Friday, October 2, 2015

On Interpretation: Zappa Plays Zappa

Dweezil Zappa and ensemble at the Boulder Theater last night. No, I didn't get any closer. I could hear just fine where I was.
How many recordings of Beethoven’s Fifth Symphony are there? Thousands. Why? Haven’t they gotten it right yet?

When Dweezil Zappa hit the stage with his cover of his father Frank’s 1975 One Size Fits All album (the 10th and last official Mothers of Invention product – Zappa went solo after) at the Boulder Theater last night, it was standing room only – with a fairly large contingent of people my age and older, grandparent-y-looking freaks in disguise. When the house lights went down, a Trinity Site-size- and –shaped mushroom cloud of dope smoke ascended, rolling and roiling, breaking in silent tsunami against the lofty Art Deco ceiling.
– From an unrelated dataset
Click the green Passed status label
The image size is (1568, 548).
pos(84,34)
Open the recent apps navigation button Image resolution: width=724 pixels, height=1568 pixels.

It got loud fast. We stayed well back on the left, but got to observe all kinds of aisle action – security going after the blatant smokers, trippers waving their fingers in our faces. It got hot.

Zappa was an affable, laid-back host, a gentle curator who slayed it, playing the seemingly unlearnable solos his father composed and played. He was backed by an amazing quintet – Kurt Morgan on bass, Chris Norton on keyboards, Joe Travers on drums, Ben Thomas on trumpet, trombone, harmonica, guitar, and what else comes to hand; and the ball of fire Scheila Gonzales, who worked the keyboards, and flute, and sax, ripping out an amazing horn solo on a cover of “The Grand Wazoo” later in the evening.

Ben Thomas handled the lead vocals, too. (The vocal mix got blown out, and was pretty incomprehensible. I had to go back to the lyrics sheet later to refamiliarize myself.) It seemed odd that Dweezil would relegate this duty – but maybe not. It must be odd to play your dad’s albums for screaming crowds.

Or not. This definitely wasn’t the kind of note-for-note replication that bands such as Dark Star Orchestra perform. And is that what we want? The Eagles reportedly strove to make every concert “sound like the record.” Dweezil and Company kept substantially to the songs, but opened them out as well, developed them, extended them through their own experience and understanding.

And maybe that’s the best way to keep this music alive. Like Mercer Ellington and Sue Mingus, Dweezil Zappa has a mountain of material to work with – Zappa released 62 albums in his lifetime, sometimes five a year – a confounding mix of juvenile comedy, rock, soul, jazz, orchestral, R & B (who doesn’t love Cruisin’ with Ruben and the Jets?), collage, experimental pieces, all jammed together in an ever-exploding matrix of Weird.

Dweezil gets that and makes it work for him, demonstrating that the work has a much longer half-life than most people think it does. Frank Zappa was a notorious perfectionist, but even music as challenging and idiosyncratic as his will only survive if people take it, play it, and by playing change it. As the Borges story “Pierre Menard, Author of the Quixote” story illustrated, even the most rigorous attempt to recreate a creative experience is doomed and blessed to be something new and different.


We accrete cultural layers everywhere we go. We track our past, our mind, our style in with us, always, like mud on our shoes. Even when playing the unplayable, or bringing the unreproducible back to life, we are keeping it alive, and adding a little of our DNA to it as well. It’s Dweezil Zappa’s unique privilege to point out some gems to us and put new luster on them.